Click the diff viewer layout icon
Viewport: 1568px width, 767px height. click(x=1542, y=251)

....

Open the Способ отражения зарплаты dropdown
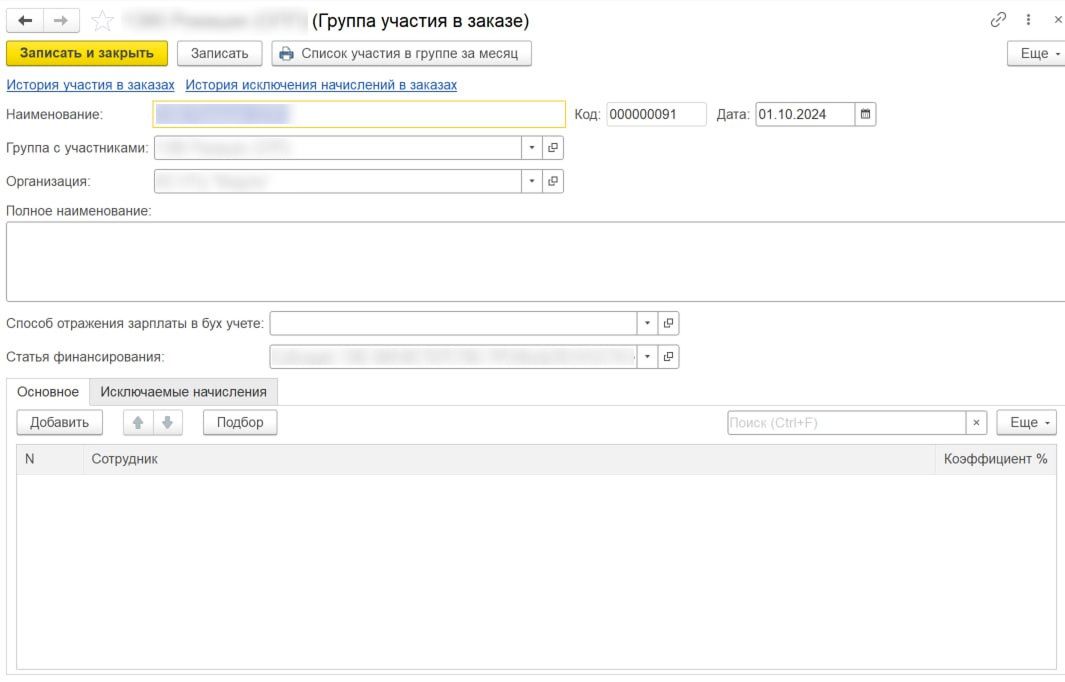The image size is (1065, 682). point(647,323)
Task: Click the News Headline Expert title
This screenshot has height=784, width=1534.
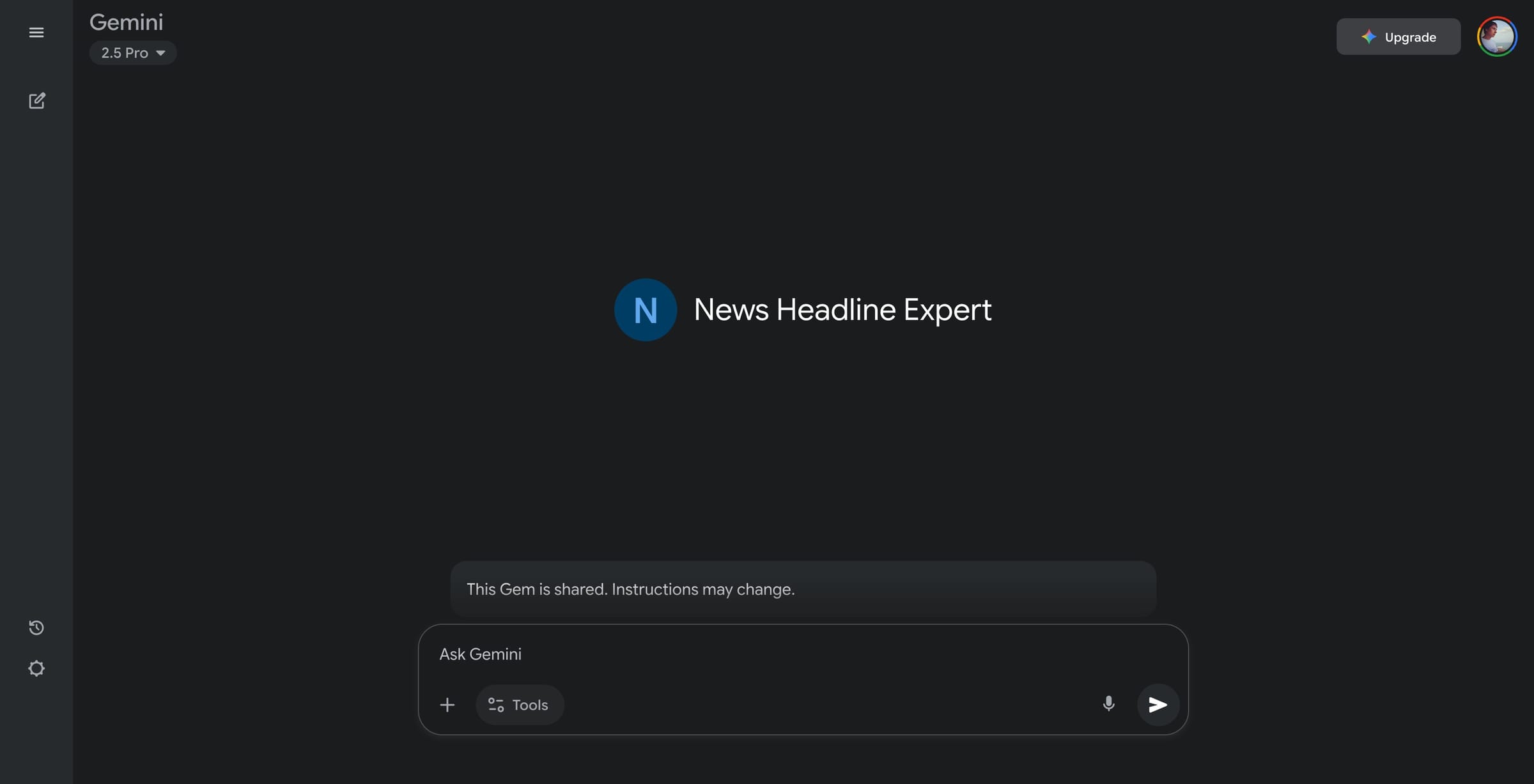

....

(WHAT YOU ARE ASKED TO DO): Copy the part of the records that opens with the line containing "Open the Способ отражения зарплаты dropdown" and closes with the line containing "This screenshot has height=784, width=1534.", swapping "dropdown" for "menu" and leaving everything else unchanged. Omit the pictures from your answer.

(RESULT OF THIS EXERCISE):
Open the Способ отражения зарплаты menu
The image size is (1065, 682). point(647,323)
Task: Click the News Headline Expert title
This screenshot has height=784, width=1534.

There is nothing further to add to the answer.